§ **Task to complete**
Give an exact copy of the line that has "Task: Select the" and of every line below it, through the last, with nothing else.

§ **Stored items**
^^^^^^^^

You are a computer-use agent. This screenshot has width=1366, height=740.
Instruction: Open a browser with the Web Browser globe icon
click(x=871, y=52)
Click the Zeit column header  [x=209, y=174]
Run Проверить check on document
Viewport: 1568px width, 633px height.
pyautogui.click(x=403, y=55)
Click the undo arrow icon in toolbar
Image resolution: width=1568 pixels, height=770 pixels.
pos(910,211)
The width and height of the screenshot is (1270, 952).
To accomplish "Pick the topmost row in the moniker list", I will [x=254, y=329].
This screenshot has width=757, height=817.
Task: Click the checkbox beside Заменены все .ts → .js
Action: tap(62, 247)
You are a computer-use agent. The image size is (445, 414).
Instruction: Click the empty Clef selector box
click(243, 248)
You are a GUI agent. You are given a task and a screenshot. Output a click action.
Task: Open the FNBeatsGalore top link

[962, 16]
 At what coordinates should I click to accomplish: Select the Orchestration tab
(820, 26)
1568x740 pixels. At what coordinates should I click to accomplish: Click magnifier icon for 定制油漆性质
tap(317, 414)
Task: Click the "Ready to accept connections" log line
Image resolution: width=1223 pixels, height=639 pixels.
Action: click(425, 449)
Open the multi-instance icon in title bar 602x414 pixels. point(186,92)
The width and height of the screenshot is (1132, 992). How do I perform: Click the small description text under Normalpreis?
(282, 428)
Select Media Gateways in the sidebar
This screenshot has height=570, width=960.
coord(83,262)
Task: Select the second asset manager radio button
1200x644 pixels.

^^^^^^^^

§ **Response box**
Task: Select the second asset manager radio button
1200x644 pixels.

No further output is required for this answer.